Stretching urban Indian appropriations

NCUIH is thankful that lawmakers appreciate that UIHPs are innovative public- private partnerships that manage to provide high-quality, culturally-competent health care while consuming a tiny fraction of the IHS’ budget, and they want to help UIHPs stretch those few dollars further:

  1. FMAP: According to IHS it would cost only $2.3 million per annum to provide UIHPs with the same 100% FMAP already provided to IHS and Tribal facilities.
  2. UIHPs should also be exempt from per capita caps along with IHS and Tribal facilities. The Trust responsibility is a federal obligation and should be fulfilled consistently from state to state.
  3. IHS-Department of Veterans Affairs (DVA) memorandum of understanding (MoU): This MoU to promote better care for AI/AN veterans has not been implemented for UIHPs. Consequently, IHS and Tribal facilities are fully- reimbursed for care provided to AI/AN veterans, but not UIHPs.
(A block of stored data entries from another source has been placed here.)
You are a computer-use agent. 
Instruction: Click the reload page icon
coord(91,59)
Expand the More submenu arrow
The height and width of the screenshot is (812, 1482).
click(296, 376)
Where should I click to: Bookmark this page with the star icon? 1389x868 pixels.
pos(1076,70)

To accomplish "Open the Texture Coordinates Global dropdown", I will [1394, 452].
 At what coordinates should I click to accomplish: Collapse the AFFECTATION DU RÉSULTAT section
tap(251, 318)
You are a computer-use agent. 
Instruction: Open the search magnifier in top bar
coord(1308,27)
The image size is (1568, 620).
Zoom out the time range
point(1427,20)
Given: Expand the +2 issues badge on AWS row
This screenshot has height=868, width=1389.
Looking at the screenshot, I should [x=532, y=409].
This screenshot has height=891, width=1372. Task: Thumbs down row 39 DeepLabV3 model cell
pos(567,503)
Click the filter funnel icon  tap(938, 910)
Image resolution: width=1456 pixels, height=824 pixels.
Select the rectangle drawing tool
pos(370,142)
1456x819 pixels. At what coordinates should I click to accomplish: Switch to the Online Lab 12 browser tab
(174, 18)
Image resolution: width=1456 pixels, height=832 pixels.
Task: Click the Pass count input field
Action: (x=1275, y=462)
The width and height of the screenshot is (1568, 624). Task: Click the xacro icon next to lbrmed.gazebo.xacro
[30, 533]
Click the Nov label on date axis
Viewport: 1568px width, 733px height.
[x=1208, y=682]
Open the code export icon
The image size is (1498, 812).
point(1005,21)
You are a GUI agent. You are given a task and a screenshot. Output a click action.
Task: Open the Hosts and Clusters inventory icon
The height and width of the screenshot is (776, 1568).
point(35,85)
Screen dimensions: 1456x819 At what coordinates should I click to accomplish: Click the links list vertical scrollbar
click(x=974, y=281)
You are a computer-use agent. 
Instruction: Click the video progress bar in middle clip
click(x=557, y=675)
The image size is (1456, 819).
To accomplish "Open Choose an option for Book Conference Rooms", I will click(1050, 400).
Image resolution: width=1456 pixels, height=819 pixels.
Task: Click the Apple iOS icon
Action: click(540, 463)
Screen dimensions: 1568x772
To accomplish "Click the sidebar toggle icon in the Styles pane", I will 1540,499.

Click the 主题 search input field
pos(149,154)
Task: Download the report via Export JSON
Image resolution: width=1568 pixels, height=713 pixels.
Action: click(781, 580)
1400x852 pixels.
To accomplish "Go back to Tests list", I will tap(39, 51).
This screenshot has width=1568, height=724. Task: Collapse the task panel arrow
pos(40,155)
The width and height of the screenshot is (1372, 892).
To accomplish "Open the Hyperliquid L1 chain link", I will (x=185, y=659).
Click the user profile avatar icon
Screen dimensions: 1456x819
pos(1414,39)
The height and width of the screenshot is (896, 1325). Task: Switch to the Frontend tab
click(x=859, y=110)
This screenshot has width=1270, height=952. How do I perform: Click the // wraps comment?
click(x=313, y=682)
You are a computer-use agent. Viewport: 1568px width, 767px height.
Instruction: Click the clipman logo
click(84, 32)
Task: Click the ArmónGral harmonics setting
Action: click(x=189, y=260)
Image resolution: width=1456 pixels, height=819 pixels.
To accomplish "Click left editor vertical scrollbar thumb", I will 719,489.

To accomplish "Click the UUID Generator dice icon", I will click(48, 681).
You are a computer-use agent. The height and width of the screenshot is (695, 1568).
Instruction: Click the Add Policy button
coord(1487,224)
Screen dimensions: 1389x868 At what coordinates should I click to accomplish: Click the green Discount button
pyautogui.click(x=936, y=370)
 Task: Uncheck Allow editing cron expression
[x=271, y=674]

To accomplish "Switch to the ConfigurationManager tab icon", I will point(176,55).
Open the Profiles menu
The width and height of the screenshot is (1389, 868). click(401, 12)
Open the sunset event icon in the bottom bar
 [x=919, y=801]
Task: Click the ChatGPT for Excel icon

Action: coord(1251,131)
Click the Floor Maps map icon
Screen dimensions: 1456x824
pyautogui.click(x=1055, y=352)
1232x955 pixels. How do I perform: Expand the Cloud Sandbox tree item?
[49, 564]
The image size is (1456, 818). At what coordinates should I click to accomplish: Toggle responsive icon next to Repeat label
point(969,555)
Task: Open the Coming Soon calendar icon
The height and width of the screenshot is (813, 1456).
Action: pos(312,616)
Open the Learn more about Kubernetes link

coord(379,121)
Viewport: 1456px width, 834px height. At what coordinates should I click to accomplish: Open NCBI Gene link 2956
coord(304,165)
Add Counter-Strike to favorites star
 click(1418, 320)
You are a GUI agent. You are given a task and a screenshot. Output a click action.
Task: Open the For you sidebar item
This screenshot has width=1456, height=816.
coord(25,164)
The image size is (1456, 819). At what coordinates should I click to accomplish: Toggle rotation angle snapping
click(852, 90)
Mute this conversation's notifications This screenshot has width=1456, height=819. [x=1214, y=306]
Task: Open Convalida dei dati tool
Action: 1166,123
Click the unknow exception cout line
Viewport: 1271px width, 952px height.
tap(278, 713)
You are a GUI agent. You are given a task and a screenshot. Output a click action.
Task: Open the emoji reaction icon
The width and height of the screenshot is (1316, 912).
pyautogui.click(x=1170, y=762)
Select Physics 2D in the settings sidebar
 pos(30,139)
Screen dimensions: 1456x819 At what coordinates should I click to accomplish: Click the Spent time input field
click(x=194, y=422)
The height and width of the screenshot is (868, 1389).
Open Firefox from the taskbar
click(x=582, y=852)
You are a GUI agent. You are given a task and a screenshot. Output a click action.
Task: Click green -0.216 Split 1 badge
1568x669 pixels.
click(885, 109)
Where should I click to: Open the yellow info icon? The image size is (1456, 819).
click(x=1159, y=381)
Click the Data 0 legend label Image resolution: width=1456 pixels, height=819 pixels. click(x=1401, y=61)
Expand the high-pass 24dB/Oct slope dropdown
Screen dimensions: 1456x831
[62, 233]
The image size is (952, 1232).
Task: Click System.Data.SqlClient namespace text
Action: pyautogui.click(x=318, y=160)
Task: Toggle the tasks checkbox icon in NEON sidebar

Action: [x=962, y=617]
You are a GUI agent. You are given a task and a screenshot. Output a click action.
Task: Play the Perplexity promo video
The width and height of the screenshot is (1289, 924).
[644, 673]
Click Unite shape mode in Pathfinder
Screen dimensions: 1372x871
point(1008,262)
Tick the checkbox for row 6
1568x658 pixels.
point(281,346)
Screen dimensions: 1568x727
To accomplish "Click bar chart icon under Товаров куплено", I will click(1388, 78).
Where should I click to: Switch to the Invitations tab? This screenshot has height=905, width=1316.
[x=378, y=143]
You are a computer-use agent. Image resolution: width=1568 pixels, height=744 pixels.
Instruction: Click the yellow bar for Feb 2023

  4. Federal Tort Claims Act (FTCA): IHS and Tribal facilities as well as Community Health Centers are granted medical malpractice liability protection under FTCA with the federal government acting as their primary insurer. However, UIHPs are not covered by this law, even though they share many key characteristics. A single UIHP can pay as much as $250,000 per annum for malpractice insurance, a large sum which might instead be spent on treating patients if UIHPs are also covered by FTCA.